INPUT DATA Block Start

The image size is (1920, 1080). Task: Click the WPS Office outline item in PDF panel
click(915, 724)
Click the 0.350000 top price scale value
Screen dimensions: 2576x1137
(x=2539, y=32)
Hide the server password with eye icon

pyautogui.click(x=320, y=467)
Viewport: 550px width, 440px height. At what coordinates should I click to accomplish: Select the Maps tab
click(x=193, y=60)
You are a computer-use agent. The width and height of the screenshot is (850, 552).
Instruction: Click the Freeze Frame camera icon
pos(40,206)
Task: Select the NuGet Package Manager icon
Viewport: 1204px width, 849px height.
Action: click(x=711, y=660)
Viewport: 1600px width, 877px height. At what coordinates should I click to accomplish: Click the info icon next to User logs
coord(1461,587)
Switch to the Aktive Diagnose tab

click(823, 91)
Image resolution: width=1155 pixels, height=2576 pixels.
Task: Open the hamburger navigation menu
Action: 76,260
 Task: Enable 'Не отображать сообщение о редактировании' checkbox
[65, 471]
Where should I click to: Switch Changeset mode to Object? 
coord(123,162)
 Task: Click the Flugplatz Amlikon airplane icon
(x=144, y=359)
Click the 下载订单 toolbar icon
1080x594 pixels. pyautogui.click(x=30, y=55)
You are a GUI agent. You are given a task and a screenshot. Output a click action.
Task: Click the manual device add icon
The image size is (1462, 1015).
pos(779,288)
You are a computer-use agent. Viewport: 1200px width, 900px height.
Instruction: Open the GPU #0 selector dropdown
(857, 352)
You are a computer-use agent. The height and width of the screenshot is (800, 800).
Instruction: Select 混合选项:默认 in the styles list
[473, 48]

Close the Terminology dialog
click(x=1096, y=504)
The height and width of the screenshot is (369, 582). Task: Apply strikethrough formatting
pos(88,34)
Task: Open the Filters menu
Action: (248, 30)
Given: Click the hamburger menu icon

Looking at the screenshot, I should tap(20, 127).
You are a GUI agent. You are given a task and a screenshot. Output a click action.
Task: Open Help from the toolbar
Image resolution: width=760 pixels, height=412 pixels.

INPUT DATA Block End

* _TASK PROMPT_:
All of the lines above must be returned exactly as they stand.

* _REPLY_:
The image size is (1920, 1080). Task: Click the WPS Office outline item in PDF panel
click(915, 724)
Click the 0.350000 top price scale value
Screen dimensions: 2576x1137
(x=2539, y=32)
Hide the server password with eye icon

pyautogui.click(x=320, y=467)
Viewport: 550px width, 440px height. At what coordinates should I click to accomplish: Select the Maps tab
click(x=193, y=60)
You are a computer-use agent. The width and height of the screenshot is (850, 552).
Instruction: Click the Freeze Frame camera icon
pos(40,206)
Task: Select the NuGet Package Manager icon
Viewport: 1204px width, 849px height.
Action: click(x=711, y=660)
Viewport: 1600px width, 877px height. At what coordinates should I click to accomplish: Click the info icon next to User logs
coord(1461,587)
Switch to the Aktive Diagnose tab

click(823, 91)
Image resolution: width=1155 pixels, height=2576 pixels.
Task: Open the hamburger navigation menu
Action: 76,260
 Task: Enable 'Не отображать сообщение о редактировании' checkbox
[65, 471]
Where should I click to: Switch Changeset mode to Object? 
coord(123,162)
 Task: Click the Flugplatz Amlikon airplane icon
(x=144, y=359)
Click the 下载订单 toolbar icon
1080x594 pixels. pyautogui.click(x=30, y=55)
You are a GUI agent. You are given a task and a screenshot. Output a click action.
Task: Click the manual device add icon
The image size is (1462, 1015).
pos(779,288)
You are a computer-use agent. Viewport: 1200px width, 900px height.
Instruction: Open the GPU #0 selector dropdown
(857, 352)
You are a computer-use agent. The height and width of the screenshot is (800, 800).
Instruction: Select 混合选项:默认 in the styles list
[473, 48]

Close the Terminology dialog
click(x=1096, y=504)
The height and width of the screenshot is (369, 582). Task: Apply strikethrough formatting
pos(88,34)
Task: Open the Filters menu
Action: (248, 30)
Given: Click the hamburger menu icon

Looking at the screenshot, I should tap(20, 127).
You are a GUI agent. You are given a task and a screenshot. Output a click action.
Task: Open Help from the toolbar
Image resolution: width=760 pixels, height=412 pixels.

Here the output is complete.